Text block
--------------------

Hear Roots Rocker Andrew Leahey Talk Health Scare With Chris Shiflett
Singer-songwriter Andrew Leahey‘s journey to releasing his debut album Skyline in Central Time with his band the Homestead was arduous to say the least. Along with the expected obstacles that all independent musicians encounter, from finding just the right band to scrounging up the necessary funds to record, the Virginia native also faced an unexpected and potentially fatal hurdle: a brain tumor.
As the latest guest on Walking the Floor, Foo Fighters guitarist Chris Shiflett’s entertaining country and Americana podcast, Leahey recalls his life-changing 2013 diagnosis and surgery, the circumstances surrounding his roots-rocking album and his hair-metal beginnings in Richmond. Here are five things we learned from Shiflett’s chat with Leahey – who is also a contributing writer to Rolling Stone Country. Listen to the full episode below.
Leahey is also a music journalist and once wrote for the conservative Washington Times newspaper.
Just out of college, Leahey landed a gig interviewing artists with shows coming through the D.C. area for an unlikely source – the ultra-conservative Washington Times newspaper. Occasionally, the paper’s politics created unusual problems, like the time Leahey was barred from talking to Pearl Jam’s Eddie Vedder, a noted liberal activist. “My editor said, ‘I cannot abide him,'” he says. “I would talk to gay bands, bands I knew that the Washington Times, if they knew what was going on, wouldn’t want me talking to.”

--------------------

Summarize the piece above about Andrew Leahey in two sentences.

Collected data

--------------------

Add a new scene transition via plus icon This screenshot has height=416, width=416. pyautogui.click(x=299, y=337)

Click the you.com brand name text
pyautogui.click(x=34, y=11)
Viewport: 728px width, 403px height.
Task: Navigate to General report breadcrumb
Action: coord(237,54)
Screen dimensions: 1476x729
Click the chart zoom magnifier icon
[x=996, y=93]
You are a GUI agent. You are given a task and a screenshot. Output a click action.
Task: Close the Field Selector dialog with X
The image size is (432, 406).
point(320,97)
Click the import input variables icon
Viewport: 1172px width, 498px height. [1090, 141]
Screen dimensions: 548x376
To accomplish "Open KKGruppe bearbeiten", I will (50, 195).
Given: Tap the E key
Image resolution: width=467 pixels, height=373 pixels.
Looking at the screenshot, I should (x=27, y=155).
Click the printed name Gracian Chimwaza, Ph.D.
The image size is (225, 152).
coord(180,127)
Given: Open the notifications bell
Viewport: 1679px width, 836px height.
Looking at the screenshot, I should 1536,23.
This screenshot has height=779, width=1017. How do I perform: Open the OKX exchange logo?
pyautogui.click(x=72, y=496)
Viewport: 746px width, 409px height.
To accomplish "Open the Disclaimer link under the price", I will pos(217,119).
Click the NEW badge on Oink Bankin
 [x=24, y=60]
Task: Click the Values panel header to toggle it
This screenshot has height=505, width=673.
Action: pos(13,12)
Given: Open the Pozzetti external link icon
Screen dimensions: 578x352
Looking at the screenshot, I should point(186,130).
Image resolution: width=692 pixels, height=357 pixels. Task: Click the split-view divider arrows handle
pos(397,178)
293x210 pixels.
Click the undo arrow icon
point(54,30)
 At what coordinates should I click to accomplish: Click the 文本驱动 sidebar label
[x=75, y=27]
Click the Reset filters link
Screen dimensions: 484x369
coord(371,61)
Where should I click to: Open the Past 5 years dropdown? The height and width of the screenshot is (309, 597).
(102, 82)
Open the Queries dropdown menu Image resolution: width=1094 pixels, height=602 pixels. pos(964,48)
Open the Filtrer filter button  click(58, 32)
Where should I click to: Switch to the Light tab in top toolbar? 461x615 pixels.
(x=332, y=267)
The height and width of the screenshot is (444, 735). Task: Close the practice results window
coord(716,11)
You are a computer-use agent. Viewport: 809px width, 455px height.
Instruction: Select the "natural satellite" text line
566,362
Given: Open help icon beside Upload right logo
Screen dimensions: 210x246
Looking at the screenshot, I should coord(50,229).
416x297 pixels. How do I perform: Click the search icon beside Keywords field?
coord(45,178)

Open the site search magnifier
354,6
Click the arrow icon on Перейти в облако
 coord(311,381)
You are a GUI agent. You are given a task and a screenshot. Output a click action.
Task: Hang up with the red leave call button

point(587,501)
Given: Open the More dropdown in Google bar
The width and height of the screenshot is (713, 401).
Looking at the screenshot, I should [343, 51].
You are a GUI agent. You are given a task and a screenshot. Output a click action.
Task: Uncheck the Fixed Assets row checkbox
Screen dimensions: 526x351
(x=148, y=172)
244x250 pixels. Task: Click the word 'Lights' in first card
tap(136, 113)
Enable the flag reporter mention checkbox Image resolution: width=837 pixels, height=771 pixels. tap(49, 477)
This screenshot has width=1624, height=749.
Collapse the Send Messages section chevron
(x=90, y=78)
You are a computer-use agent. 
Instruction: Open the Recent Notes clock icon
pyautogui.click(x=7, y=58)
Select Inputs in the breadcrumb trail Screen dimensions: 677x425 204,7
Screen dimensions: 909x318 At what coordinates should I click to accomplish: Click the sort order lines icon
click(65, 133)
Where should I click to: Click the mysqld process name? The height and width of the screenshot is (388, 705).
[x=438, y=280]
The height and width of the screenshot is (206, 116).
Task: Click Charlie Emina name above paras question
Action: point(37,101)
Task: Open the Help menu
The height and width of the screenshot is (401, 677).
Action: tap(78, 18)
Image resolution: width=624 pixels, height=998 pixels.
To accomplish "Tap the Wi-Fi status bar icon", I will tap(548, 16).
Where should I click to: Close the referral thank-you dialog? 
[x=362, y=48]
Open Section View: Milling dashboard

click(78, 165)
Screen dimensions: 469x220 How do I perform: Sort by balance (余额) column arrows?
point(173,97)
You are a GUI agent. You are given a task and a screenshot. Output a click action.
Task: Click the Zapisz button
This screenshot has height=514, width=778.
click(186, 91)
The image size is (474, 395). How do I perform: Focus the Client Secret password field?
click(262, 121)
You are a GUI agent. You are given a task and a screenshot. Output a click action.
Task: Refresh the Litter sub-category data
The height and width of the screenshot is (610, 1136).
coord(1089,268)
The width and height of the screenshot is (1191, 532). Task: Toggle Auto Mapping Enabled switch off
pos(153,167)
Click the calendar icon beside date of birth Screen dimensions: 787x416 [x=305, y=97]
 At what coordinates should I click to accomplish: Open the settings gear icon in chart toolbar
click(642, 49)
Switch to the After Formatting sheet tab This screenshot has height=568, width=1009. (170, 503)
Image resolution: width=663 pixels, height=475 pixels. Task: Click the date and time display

--------------------

Worked solution
Singer-songwriter Andrew Leahey faced a brain tumor, as well as the usual obstacles of independent musicians, on the way to releasing his debut album Skyline in Central Time with his band the Homestead. On Chris Shiflett's podcast Walking the Floor, he recalls his 2013 diagnosis and surgery, and as a music journalist he once wrote for the Washington Times, which barred him from talking to Pearl Jam's Eddie Vedder.